Jonathan S. Abramowitz, professor of psychology and neuroscience in the College of Arts & Sciences and director of the UNC Anxiety and Stress Disorders Clinic, has received The Graduate School’s 2020 Faculty Award for Excellence in Doctoral Mentoring.

This award recognizes a faculty member who encourages students to establish their own record of scholarly activity or performance, provides a supportive environment that facilitates the development of best performance and talents from individual graduate students, and achieves a successful record of graduate degree completion among the students they have advised.

Presentation of this award takes place at the annual Doctoral Hooding Ceremony, which recognizes graduate students receiving their doctoral degrees. The 2020 ceremony has been postponed, due to the COVID-19 pandemic.

“At its core, the Faculty Mentoring Award recognizes the pivotal role that mentoring plays in the degree progression and career development of graduate students,” said Graduate School Dean Suzanne E. Barbour. “Dr. Abramowitz exemplifies the highest standards of mentorship in his encouragement of student ideas, leadership and accomplishment – and his support for students does not end when they are hooded and move on to their independent careers.

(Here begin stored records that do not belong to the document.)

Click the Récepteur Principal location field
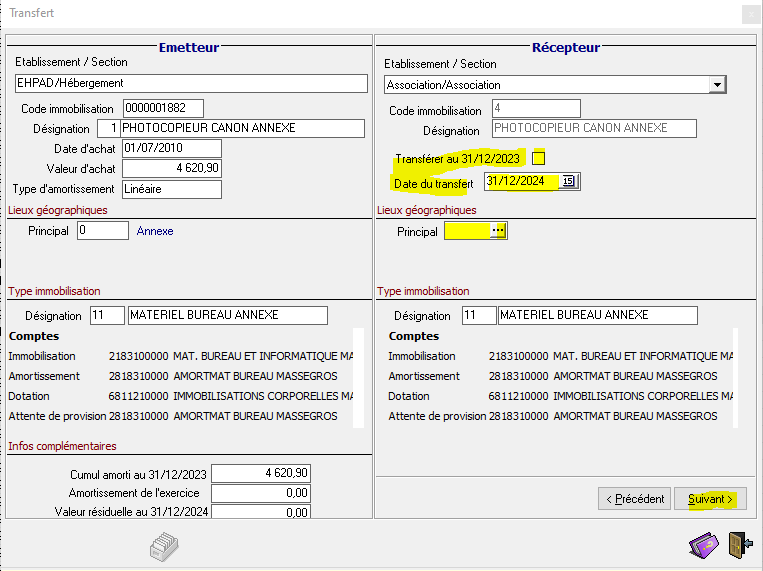This screenshot has height=571, width=763. click(x=467, y=231)
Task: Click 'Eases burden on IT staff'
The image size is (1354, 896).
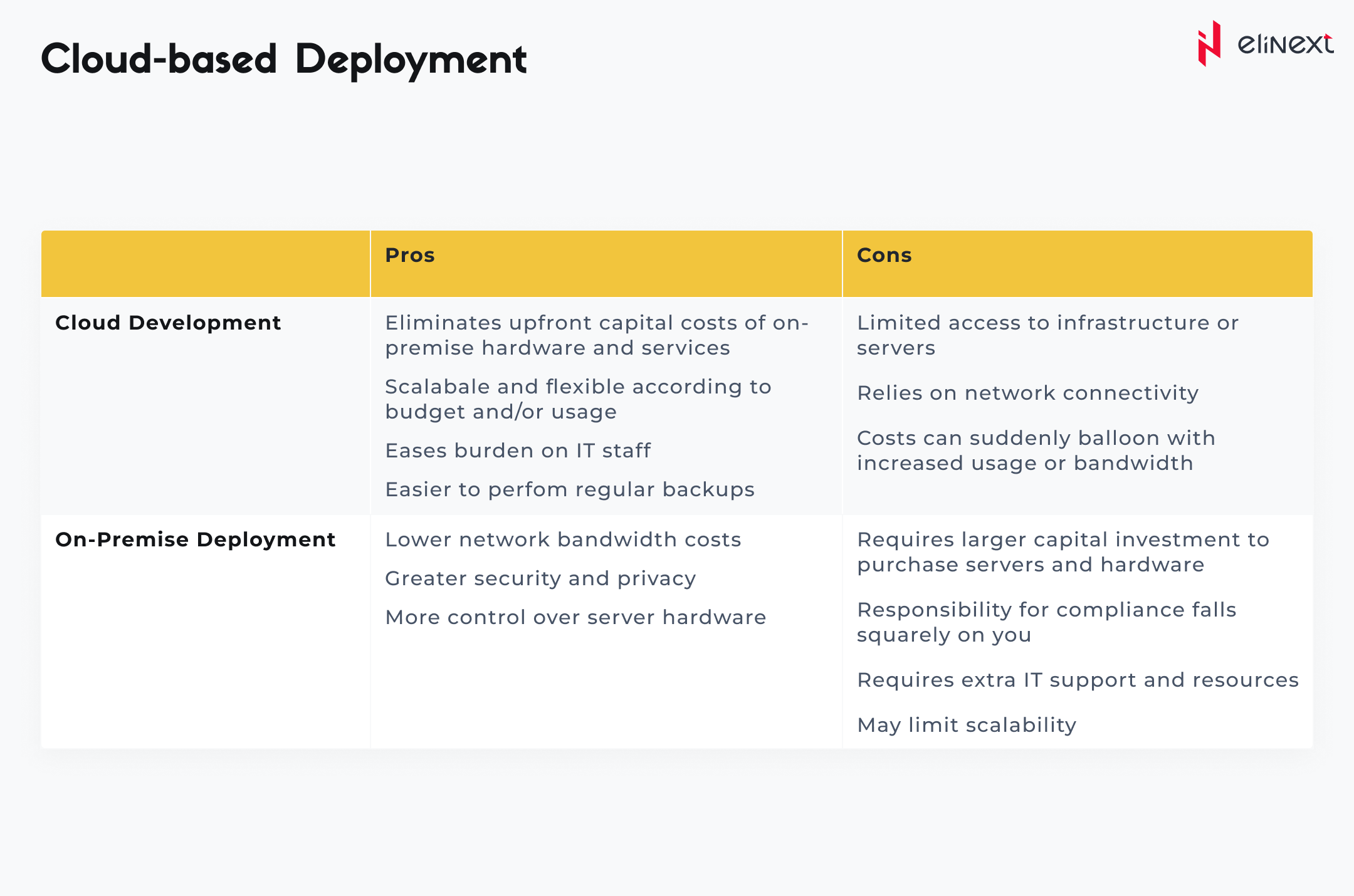Action: (x=518, y=451)
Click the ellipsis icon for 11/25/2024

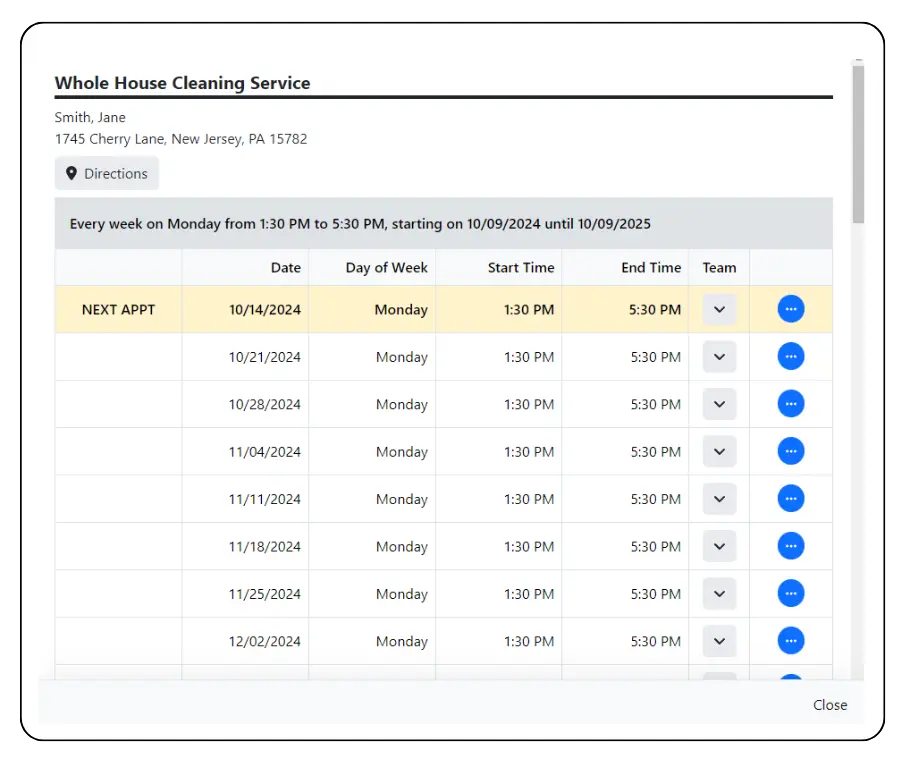click(x=790, y=593)
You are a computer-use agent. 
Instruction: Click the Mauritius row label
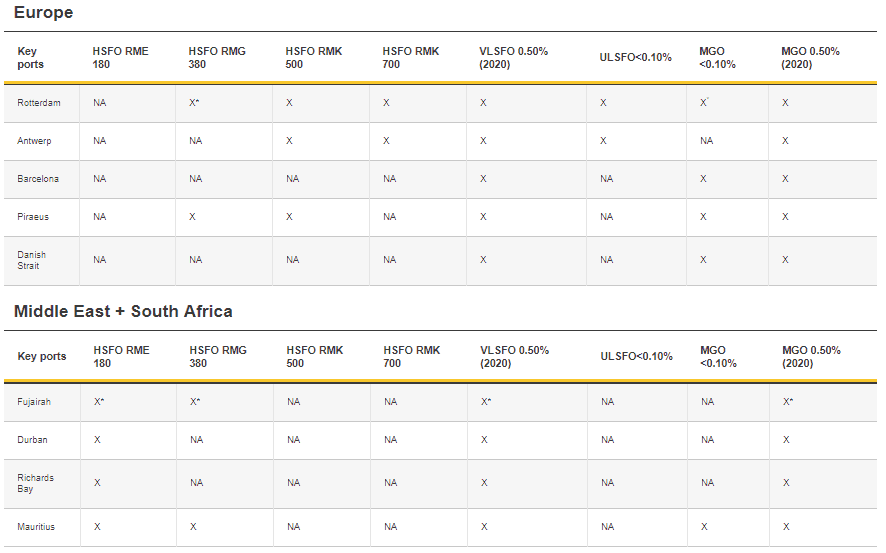point(36,526)
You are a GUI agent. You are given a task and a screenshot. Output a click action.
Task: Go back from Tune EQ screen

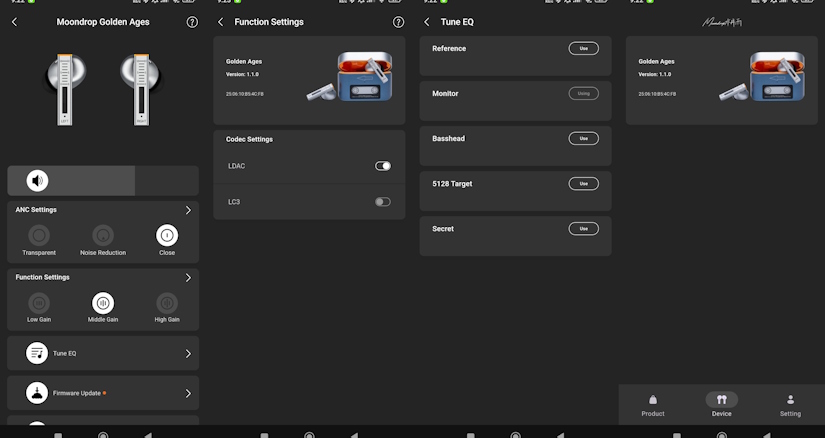point(427,22)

“We look forward to congratulating Dr. Abramowitz in person when we can safely do so. In the meantime, I am very pleased to announce that he has received our 2020 award and thank him for his outstanding commitment to graduate student success.”

Abramowitz joined the UNC-Chapel Hill faculty in 2006. During his career at UNC-Chapel Hill, he has mentored 10 doctoral students, chaired doctoral dissertation committees for seven students, chaired master’s thesis committees for eight students and supervised honors theses for 17 undergraduate students. In 2012, he received the UNC-Chapel Hill Psychology Club Award for Outstanding Contribution to Mentoring Students in their Research.

The nomination letter stated that a principal emphasis of Abramowitz’s career is to foster the growth and success of his students. That emphasis, the letter said, includes encouraging students’ ideas, reinforcing their enthusiasm for scientific inquiry and reminding students presenting at research symposia that they are “experts in our areas of study (thanks to his influential training) … prepared to handle any question the audience might pose.”

Abramowitz’s research laboratory group focuses on developing knowledge toward the successful treatment of anxiety. Abramowitz’s research group is currently collaborating with colleagues at Johns Hopkins School of Medicine on a study examining the predictors of postpartum obsessive-compulsive disorder. This research, just under way, is supported through a five-year National Institute of Mental Health grant awarded to Abramowitz as principal investigator.

He has produced more than 300 publications in his research field and serves as editor in chief of the Journal of Obsessive-Compulsive and Related Disorders.

“I am extremely honored to be recognized for doing what I love most about being an academic psychologist – sharing my skills, knowledge and expertise with the wonderful undergraduate and graduate students in our Department of Psychology and Neuroscience. It is the greatest feeling to see my students flourish during their time at Carolina and beyond.”